Autograph Books

Main Piece

Folk object “autograph books,” recounted by informant as a pastime among Middle American schoolchildren in the 50s. She participated in the creation of these objects around the 3rd and 4th grade.

These were big rectangular books with black covers and a title on the front that said “autographs.” They were bought in dime stores for a quarter, and brought to school for friends to sign. The pages were different colors (first 10 pink, next 10 yellow, next 10 blue, next 10 white), and kids would select a colorful page they liked to write on.

Informant recounts that this was more common among girls than boys, though many students at her school participated. Students would sign their friends’ books with little poems, visual puzzles, or sayings. Image attached of examples drawn by informant.


Personal Interpretation: While similar to the end-of-school yearbook, I find these autograph books to be a more keen example of expressing kids’ presence in one another’s lives. These are not correlated with any particular time, and a way of proving an everyday connection. I also find it interesting to see which of the above mentioned phrases are still used today in similar children’s folklore (like yearbooks), such as the poem ending in “Sugar is sweet / and so are you”–I can recall hearing that phrase in my own experience at elementary school.

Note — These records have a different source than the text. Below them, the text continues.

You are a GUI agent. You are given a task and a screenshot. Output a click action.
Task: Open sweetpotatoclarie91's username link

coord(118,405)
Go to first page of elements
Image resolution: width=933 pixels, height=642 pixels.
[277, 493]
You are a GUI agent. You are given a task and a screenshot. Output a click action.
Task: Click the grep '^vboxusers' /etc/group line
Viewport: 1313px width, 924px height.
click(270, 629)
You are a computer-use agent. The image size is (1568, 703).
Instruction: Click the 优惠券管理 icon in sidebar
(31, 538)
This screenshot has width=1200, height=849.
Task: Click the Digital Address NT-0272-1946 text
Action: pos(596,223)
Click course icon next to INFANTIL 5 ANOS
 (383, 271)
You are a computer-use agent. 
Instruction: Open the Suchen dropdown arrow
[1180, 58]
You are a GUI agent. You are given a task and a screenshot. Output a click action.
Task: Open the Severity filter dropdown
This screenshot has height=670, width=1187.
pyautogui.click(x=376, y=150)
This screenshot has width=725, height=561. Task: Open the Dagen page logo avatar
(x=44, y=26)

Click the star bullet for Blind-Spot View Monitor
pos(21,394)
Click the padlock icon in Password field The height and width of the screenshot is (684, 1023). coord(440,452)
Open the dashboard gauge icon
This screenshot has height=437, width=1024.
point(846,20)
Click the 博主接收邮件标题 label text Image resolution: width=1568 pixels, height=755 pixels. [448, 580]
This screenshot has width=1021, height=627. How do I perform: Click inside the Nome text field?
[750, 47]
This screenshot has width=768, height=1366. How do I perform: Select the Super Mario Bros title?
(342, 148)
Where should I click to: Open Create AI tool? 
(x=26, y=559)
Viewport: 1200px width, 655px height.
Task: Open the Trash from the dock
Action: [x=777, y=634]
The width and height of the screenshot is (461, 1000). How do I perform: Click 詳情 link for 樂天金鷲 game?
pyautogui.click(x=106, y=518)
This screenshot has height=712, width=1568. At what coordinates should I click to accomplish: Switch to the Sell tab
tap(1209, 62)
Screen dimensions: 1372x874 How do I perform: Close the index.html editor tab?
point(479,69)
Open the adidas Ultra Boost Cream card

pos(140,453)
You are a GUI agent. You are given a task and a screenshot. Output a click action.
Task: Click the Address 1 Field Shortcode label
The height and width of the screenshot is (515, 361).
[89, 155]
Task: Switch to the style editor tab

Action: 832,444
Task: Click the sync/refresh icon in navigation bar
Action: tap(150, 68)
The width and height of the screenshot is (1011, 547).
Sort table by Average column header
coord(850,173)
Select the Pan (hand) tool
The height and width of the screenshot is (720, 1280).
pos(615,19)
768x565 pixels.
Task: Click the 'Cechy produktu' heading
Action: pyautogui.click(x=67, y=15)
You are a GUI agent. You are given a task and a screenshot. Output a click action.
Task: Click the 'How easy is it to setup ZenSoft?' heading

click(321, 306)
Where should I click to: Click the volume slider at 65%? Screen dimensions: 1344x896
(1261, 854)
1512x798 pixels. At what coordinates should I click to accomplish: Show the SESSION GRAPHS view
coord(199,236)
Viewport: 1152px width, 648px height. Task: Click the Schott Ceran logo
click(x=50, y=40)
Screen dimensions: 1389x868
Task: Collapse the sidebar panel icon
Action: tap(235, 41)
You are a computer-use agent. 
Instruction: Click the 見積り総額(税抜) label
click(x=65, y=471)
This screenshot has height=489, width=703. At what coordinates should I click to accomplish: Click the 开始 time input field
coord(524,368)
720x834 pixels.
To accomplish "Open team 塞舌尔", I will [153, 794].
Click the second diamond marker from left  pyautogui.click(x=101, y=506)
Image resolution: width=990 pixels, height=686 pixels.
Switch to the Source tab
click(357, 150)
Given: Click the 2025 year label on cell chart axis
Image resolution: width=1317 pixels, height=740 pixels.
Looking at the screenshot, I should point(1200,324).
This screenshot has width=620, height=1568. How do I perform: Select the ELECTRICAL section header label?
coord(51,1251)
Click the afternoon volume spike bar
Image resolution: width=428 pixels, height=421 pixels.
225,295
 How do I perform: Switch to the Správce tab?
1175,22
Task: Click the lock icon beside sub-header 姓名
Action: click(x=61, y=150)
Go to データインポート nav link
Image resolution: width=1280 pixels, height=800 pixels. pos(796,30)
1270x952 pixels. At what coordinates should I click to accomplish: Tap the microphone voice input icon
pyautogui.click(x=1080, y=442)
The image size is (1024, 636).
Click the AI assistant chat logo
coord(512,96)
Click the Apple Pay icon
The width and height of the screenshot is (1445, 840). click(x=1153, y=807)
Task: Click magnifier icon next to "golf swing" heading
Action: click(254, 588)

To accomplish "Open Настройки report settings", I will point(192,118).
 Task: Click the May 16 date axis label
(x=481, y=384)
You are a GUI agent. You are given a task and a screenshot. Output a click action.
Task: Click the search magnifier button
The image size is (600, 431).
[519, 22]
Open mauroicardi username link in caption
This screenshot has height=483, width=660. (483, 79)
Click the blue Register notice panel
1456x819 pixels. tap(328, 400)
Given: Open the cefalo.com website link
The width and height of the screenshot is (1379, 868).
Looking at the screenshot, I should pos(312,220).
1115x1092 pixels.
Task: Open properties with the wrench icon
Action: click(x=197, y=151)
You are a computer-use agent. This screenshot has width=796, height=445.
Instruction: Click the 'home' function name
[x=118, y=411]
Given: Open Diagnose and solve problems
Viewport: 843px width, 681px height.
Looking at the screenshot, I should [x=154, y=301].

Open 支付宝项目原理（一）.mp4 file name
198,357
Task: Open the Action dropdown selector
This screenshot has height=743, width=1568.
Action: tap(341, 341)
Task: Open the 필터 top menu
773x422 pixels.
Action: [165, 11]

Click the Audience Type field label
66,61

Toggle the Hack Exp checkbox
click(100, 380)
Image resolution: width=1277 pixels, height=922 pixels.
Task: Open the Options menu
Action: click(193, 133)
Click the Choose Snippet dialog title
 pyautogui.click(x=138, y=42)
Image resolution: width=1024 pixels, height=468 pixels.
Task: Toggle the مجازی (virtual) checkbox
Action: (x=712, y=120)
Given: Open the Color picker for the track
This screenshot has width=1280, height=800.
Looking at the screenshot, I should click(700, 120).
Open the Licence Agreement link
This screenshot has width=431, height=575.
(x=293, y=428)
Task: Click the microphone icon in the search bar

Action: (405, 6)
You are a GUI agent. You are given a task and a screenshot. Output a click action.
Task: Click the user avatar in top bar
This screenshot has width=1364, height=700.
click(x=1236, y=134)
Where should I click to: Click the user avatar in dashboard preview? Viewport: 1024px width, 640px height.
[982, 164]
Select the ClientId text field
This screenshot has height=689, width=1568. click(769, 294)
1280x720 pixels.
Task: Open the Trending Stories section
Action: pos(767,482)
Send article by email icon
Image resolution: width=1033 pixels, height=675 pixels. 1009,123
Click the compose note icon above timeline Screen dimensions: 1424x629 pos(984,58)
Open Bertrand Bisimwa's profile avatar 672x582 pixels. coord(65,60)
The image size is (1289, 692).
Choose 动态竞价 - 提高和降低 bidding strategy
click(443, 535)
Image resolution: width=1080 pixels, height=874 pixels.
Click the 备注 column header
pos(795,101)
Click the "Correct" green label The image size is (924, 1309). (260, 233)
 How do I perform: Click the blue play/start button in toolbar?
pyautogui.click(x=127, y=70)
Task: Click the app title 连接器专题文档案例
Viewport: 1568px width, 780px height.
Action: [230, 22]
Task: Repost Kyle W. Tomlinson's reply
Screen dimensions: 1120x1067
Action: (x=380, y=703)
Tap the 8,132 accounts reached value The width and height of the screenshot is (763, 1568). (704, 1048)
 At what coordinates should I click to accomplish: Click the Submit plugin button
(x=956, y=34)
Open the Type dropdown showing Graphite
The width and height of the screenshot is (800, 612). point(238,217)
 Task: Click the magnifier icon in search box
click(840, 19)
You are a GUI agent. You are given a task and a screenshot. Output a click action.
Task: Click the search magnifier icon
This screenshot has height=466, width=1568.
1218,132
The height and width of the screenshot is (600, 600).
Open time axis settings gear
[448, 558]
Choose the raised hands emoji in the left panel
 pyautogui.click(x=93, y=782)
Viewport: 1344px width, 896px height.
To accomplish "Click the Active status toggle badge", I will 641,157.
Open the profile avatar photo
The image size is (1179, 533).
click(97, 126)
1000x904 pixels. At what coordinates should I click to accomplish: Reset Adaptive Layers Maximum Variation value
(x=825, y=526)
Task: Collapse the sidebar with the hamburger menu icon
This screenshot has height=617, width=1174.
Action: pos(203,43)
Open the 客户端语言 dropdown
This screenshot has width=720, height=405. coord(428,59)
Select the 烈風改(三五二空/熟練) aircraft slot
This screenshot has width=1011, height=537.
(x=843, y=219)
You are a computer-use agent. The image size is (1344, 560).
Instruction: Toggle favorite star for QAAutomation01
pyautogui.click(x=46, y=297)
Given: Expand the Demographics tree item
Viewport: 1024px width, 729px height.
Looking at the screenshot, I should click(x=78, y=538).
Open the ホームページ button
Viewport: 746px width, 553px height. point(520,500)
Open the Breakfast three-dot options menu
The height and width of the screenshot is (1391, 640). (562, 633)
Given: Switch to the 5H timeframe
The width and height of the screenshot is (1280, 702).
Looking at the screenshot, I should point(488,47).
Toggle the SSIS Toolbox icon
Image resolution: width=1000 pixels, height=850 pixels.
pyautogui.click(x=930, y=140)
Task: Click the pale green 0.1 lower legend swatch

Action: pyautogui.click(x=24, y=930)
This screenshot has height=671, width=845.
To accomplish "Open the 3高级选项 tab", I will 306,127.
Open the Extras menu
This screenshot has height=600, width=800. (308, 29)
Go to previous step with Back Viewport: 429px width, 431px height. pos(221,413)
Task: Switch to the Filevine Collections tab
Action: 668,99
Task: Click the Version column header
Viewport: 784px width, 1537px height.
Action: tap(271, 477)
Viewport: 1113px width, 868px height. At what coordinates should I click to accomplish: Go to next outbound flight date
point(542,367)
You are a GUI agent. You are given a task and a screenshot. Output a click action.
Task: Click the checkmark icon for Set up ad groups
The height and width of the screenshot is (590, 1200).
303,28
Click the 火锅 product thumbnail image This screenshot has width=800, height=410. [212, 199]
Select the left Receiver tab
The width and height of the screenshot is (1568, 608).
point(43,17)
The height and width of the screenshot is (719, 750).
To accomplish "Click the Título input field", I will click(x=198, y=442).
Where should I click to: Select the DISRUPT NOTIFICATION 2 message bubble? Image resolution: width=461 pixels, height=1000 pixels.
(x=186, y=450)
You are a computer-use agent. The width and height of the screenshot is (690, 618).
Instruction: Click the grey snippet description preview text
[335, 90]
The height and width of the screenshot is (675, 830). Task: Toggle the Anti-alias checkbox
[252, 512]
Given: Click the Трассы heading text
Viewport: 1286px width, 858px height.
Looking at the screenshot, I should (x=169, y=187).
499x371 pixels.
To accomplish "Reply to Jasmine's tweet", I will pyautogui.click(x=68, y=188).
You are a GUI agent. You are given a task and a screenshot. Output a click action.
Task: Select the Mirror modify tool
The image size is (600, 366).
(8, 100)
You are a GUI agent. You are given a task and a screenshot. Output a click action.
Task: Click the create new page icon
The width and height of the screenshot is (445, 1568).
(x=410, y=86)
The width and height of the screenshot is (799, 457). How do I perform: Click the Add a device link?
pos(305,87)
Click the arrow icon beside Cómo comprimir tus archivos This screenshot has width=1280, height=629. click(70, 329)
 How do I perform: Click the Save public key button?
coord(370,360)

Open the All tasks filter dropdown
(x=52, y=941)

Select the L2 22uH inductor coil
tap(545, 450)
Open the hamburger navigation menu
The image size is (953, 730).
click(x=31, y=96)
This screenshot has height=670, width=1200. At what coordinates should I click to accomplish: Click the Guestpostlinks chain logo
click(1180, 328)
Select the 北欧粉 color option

Many others are a direct reference to objects of that time–the center top poem about the ocean and rubber pants, for example, is a reference to the fact that diapers used to be made fully out of cloth and could not retain water / fluid. Thus, rubber pants were sometimes pull over them to keep fluid contained. Another phrase used in a different poem, “Heavens to Betsy,” is an “oh my god!” like exclamation, but something I’m not familiar with–some research let me know that this is a more common phrase in the Midwest and South, and largely used in the 1900s. Overall, though, I was surprised at how familiar many of these poems felt–if not exactly similar in practice, they are nearly identical to modern day children’s yearbook poems and sayings in theory / concept. I find that strong correlation endearing and indicative of continuous patterns in children’s folklore.


My informant is a practicing speech pathologist in Pasadena, California. She is in her 70s and of European descent (English, Irish, and Welsh). She was born in California and went to elementary school in Kansas, and returned to California later on.

She fondly recalled autograph books and drew the poems she remembered. She also mentioned that students would ask pretty much anyone in their class to draw something in their books, but would seldom ask older kids. Informant remembers keeping her book in her desk and passing it around for others to sign, and that students would be “excited when a cute person signed it. Like, ‘oh, she signed mine!'”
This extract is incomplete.